Bill Gross rose to fame in the tech world in the 1990s when he came up with a novel way for search engines to make money from advertising. Under his pricing model, advertisers paid each time a user clicked on their ad. Now the “pay-per-click” man has founded a startup called ProRata with a bold, almost fanciful business model: AI pay-per-use.
Gross, the Pasadena, Calif., company’s CEO, speaks bluntly about the generative AI industry. “It’s theft,” he says. “They’re shoplifting the world’s knowledge and laundering it for their own profit.”
AI companies often argue that they need huge amounts of data to create their cutting-edge generative tools, and that they’re legally allowed to scrape it from the internet: website text, YouTube videos and subtitles, books stolen from pirated libraries, etc. Gross doesn’t buy that argument. “I think it’s bullshit,” he says.

# [Exercise]
Retype the passage about Bill Gross and ProRata word for word, from "Bill Gross rose" down to "model: AI pay-per-use.".

Data entries
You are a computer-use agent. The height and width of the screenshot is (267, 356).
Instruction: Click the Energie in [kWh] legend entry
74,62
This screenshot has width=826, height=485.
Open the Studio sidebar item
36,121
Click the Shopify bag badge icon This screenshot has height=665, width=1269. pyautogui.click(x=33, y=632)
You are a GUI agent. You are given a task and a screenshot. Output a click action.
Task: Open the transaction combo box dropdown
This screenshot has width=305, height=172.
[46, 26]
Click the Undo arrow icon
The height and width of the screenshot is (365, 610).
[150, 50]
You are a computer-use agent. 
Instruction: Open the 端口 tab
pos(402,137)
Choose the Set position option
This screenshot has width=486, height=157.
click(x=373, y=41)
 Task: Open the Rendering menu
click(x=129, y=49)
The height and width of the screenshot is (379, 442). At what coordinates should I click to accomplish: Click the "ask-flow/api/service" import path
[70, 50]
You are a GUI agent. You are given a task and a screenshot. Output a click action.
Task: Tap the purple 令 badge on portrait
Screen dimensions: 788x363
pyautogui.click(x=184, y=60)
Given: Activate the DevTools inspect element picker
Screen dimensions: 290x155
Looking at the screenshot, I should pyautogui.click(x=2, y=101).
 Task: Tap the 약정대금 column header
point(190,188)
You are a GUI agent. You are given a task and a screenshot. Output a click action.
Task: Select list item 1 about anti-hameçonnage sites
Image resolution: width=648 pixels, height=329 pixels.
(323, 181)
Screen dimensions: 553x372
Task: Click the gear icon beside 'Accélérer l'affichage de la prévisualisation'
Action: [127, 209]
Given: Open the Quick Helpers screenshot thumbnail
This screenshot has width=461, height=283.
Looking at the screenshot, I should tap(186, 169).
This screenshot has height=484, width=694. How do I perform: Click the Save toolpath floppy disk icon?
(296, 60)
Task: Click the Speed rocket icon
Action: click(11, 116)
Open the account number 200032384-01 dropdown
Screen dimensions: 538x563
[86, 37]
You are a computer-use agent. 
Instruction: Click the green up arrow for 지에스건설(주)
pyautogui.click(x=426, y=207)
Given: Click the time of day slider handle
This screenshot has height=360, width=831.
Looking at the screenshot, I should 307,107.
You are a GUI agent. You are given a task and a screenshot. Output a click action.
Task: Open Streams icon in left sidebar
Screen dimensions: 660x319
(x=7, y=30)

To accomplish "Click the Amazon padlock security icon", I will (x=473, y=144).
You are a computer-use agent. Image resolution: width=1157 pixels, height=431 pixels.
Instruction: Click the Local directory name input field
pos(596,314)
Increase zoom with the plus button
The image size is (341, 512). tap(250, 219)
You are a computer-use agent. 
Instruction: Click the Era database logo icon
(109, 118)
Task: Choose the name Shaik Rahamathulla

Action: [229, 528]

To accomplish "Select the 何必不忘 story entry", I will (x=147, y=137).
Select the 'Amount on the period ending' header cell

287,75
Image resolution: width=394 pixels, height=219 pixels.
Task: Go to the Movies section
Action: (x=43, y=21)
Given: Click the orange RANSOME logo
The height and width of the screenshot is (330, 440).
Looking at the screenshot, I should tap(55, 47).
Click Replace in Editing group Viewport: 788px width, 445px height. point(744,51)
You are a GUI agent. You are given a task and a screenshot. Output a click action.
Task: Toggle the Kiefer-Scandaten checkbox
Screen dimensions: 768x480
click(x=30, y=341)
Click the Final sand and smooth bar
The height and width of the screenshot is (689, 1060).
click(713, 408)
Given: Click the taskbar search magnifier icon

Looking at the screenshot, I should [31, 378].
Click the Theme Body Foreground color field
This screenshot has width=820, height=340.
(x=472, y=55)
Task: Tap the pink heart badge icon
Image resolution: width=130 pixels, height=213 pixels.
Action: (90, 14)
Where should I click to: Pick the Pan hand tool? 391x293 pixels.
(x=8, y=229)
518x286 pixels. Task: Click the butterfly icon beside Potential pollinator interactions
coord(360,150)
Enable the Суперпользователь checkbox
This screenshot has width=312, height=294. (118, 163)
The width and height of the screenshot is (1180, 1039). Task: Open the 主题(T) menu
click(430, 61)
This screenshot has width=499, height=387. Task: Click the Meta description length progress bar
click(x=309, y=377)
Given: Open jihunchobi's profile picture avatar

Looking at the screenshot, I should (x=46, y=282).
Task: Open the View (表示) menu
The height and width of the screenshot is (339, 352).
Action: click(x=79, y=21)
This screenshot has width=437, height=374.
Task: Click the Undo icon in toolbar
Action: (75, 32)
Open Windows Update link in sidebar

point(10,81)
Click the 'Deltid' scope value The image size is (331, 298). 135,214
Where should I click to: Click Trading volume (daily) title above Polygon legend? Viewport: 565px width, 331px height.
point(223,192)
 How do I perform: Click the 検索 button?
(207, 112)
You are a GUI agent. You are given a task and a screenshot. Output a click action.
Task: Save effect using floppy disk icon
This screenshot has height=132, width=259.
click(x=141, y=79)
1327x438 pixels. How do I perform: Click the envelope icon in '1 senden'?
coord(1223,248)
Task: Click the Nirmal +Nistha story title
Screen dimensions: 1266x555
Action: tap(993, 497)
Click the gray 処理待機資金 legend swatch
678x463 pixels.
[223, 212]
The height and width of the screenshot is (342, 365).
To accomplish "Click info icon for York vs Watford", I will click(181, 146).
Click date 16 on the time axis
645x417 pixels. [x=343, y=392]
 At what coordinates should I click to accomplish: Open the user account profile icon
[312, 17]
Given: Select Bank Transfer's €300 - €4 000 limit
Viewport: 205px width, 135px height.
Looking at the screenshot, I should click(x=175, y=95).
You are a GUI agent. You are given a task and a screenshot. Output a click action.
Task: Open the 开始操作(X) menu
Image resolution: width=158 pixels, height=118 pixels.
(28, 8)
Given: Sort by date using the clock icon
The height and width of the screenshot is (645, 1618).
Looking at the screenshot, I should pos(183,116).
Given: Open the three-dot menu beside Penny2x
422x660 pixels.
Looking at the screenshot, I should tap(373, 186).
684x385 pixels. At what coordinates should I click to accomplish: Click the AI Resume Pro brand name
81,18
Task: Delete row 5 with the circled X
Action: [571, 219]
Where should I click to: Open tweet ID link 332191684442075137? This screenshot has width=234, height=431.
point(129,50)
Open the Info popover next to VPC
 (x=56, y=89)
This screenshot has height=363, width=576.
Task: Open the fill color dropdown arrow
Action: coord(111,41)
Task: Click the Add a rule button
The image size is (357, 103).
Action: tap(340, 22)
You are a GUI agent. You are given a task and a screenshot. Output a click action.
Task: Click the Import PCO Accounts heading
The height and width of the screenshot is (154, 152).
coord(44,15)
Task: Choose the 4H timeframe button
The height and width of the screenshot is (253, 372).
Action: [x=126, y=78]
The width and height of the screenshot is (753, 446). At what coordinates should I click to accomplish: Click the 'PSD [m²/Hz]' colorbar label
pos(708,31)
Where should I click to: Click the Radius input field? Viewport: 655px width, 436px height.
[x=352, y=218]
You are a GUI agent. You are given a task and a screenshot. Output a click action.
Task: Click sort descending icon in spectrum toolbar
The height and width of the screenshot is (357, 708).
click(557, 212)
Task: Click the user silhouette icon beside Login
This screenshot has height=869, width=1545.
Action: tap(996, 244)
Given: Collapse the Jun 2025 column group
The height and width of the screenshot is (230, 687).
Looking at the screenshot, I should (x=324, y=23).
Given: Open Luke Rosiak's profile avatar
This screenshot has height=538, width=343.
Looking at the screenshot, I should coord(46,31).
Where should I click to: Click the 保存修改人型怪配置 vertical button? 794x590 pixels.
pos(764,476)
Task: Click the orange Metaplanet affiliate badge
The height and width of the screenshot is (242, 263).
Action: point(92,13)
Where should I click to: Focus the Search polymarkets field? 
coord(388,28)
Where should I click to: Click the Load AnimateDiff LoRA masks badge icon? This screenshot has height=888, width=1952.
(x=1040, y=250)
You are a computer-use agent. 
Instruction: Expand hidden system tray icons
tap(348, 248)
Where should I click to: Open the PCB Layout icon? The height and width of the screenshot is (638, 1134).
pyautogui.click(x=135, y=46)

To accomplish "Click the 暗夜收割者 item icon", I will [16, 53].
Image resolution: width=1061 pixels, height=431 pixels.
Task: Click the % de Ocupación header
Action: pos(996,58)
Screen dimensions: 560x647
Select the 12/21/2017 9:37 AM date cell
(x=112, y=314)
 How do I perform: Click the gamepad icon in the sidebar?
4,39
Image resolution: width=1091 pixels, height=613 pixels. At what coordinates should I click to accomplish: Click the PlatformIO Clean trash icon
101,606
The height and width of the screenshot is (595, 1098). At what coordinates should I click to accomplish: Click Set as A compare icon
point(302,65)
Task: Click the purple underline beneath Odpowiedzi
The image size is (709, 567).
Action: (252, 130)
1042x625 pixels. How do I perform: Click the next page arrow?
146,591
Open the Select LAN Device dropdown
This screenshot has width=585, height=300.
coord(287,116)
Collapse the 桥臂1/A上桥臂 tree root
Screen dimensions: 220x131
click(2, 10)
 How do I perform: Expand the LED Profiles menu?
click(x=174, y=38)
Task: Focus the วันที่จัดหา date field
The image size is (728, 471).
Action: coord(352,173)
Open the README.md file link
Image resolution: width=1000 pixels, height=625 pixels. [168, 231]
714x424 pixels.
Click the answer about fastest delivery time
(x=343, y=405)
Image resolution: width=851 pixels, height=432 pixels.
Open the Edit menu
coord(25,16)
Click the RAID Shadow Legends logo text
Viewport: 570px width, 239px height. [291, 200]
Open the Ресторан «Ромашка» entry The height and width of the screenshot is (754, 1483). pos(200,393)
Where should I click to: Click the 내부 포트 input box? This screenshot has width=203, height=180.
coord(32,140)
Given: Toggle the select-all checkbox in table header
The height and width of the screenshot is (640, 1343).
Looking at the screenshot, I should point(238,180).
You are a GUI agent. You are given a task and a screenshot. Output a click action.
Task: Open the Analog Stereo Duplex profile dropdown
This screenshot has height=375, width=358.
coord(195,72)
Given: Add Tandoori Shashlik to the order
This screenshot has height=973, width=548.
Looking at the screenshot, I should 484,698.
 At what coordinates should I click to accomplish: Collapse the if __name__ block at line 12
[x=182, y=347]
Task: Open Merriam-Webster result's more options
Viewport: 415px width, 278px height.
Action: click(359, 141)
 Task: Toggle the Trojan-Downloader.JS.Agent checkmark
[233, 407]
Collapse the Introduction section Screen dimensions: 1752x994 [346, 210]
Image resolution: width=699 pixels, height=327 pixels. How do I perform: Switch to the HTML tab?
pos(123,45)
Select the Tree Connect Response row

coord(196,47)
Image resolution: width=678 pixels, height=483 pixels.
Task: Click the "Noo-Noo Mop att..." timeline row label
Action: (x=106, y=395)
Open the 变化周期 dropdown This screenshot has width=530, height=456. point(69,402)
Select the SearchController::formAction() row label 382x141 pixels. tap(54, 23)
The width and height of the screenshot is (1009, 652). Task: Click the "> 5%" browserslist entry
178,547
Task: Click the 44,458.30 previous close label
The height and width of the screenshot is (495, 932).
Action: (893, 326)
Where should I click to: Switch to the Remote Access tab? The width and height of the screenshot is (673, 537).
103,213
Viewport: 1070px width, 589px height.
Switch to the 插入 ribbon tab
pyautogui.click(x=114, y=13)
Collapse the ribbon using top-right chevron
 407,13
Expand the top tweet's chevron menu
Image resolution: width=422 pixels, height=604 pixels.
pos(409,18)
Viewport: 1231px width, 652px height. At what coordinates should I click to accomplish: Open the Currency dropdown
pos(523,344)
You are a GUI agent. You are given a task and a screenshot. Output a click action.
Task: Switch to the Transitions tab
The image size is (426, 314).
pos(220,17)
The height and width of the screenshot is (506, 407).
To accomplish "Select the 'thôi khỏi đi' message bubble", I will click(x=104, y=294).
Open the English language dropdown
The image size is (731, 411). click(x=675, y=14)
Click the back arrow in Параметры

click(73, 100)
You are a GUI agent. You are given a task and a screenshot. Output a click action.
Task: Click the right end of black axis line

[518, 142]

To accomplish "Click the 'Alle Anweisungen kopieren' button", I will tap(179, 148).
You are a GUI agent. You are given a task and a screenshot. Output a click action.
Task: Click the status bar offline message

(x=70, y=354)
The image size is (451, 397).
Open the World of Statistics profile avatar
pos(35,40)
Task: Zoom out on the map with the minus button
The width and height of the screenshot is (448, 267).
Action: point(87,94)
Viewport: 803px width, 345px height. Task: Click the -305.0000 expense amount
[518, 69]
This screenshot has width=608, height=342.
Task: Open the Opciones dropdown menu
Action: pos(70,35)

# [Written answer]
Bill Gross rose to fame in the tech world in the 1990s when he came up with a novel way for search engines to make money from advertising. Under his pricing model, advertisers paid each time a user clicked on their ad. Now the “pay-per-click” man has founded a startup called ProRata with a bold, almost fanciful business model: AI pay-per-use.